Keen to rein in his bêtes noires, Gensler is engaged in a turf fight with the Commodity Futures Trade Commission, over the nature of crypto tokens. On Aug. 3, he staked out his territory by saying many of them may be “unregistered securities.” That claim was rebuffed a day later by the outgoing CFTC chairman Brian Quintenz, who is seen as an ally by crypto traders. Gensler is now seeking Senator Elizabeth Warren’s help for authority to regulate such exchanges.
To deal with Chinese companies, Gensler called for a “pause” in their U.S. initial public offerings last month. The SEC is starting to issue new disclosure requirements to those contemplating a New York listing, asking about their corporate structure. That would be their “shell” nature, in Gensler’s vocabulary. It will also require listed companies to disclose more regulatory and political risks, Bloomberg News reported. With the passing of the Holding Foreign Companies Accountable Act last year, the SEC can now force a delisting if a company refuses to provide information requested by the agency or by the Public Company Accounting Oversight Board, the auditor of auditors established as a result of the 2001 Enron scandal.
Despite all the thundering, can Gensler’s SEC, which has an annual budget of about $2 billion, simply march in and police this wild, wild west? The agency already has a full plate, overseeing about $100 trillion in annual securities trading, 24 national exchanges, and the disclosures of 7,400 reporting companies, among others.
For one thing, forcing a delisting is much easier said than done. There are 248 Chinese corporate names on U.S. exchanges, boasting over $2 trillion market cap as of early May; the SEC cannot possibly have the time nor the money to investigate them all.

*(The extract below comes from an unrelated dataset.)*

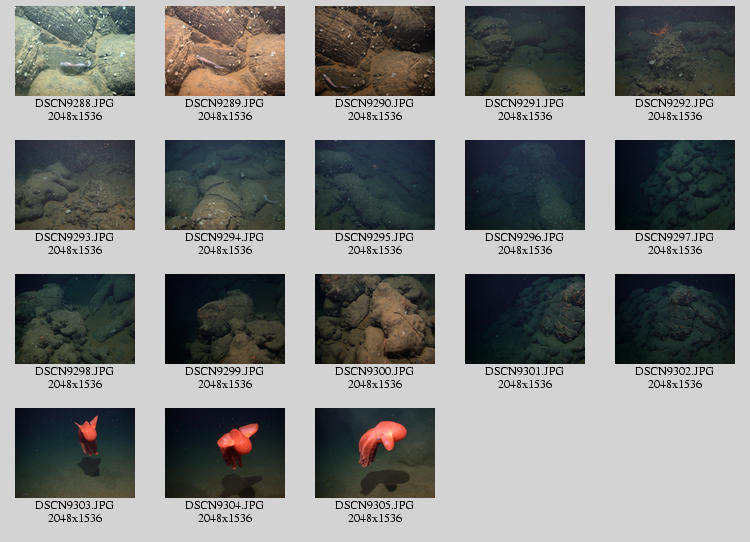Select the dark DSCN9296.JPG thumbnail
Viewport: 750px width, 542px height.
[525, 185]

The agency’s record isn’t promising. It was slow and reactive between 2018 and 2020, despite the Trump administration’s hardline rhetoric on China. That was the conclusion of a study by CLSA and Mithra Forensic Research. By looking at the exemptions the SEC used to deny Freedom of Information Act requests, the study found that only five companies—iQiyi Inc, TAL Education Group, GSX Techedu Inc., Alibaba and China Petroleum & Chemical Corp.—were investigated in that three year period. All, except for the state-owned China Petroleum, were short-seller targets.
In other words, the SEC appeared to have relied mostly on whistleblowers instead of its own internal investigative methods—such as accounting forensics or big data—to identify suspect companies. In June, Gensler fired William Duhnke as chair of the PCAOB, a win for liberal senators Warren and Bernie Sanders, powerful voices on the Senate’s banking and budget committees. The Trump appointee was criticized for being ineffective and taking record low actions against auditors.